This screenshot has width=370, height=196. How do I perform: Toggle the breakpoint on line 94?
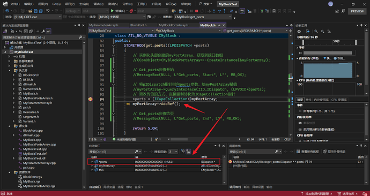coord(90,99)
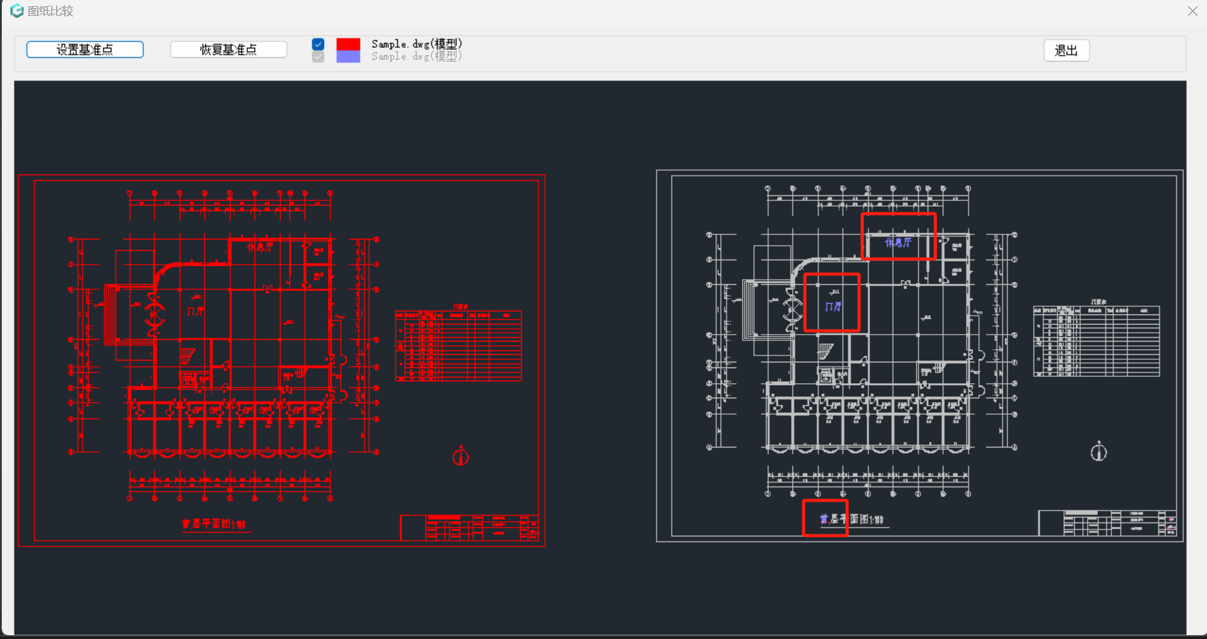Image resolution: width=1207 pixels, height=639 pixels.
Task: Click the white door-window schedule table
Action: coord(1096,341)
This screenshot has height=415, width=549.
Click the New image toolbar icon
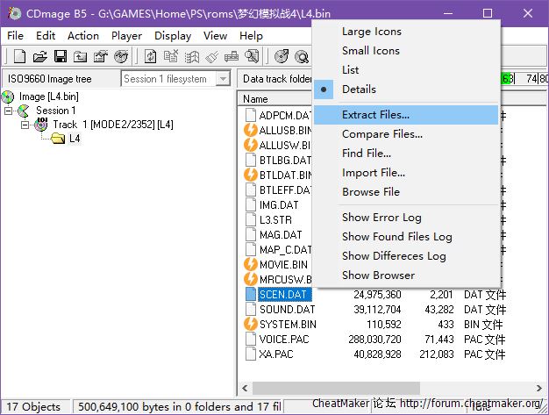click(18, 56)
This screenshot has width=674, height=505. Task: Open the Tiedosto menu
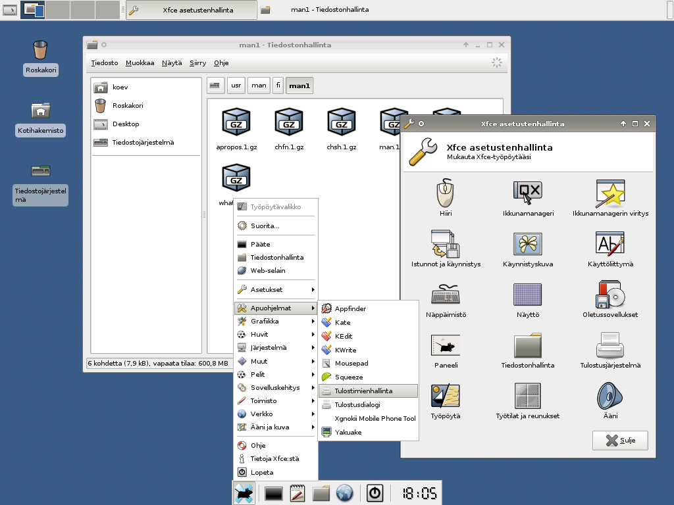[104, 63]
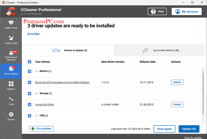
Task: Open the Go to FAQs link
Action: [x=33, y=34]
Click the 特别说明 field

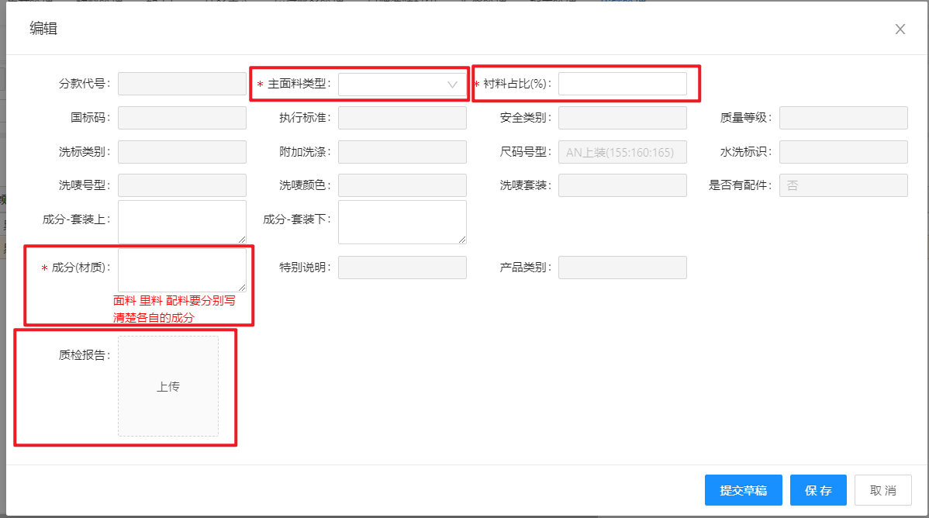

○ ○ ○ ○

=== PROMPT ===
Set the material above down again word for word. Include none of its pictures.

=== RESPONSE TO THE EXERCISE ===
This screenshot has width=370, height=196. How do I perform: Toggle the breakpoint on line 94?
coord(90,99)
Image resolution: width=1207 pixels, height=639 pixels.
Task: Click the white door-window schedule table
Action: coord(1096,341)
This screenshot has height=415, width=549.
Click the New image toolbar icon
click(18, 56)
This screenshot has width=674, height=505. Task: Open the Tiedosto menu
[104, 63]
Task: Open the Go to FAQs link
Action: [x=33, y=34]
Click the 特别说明 field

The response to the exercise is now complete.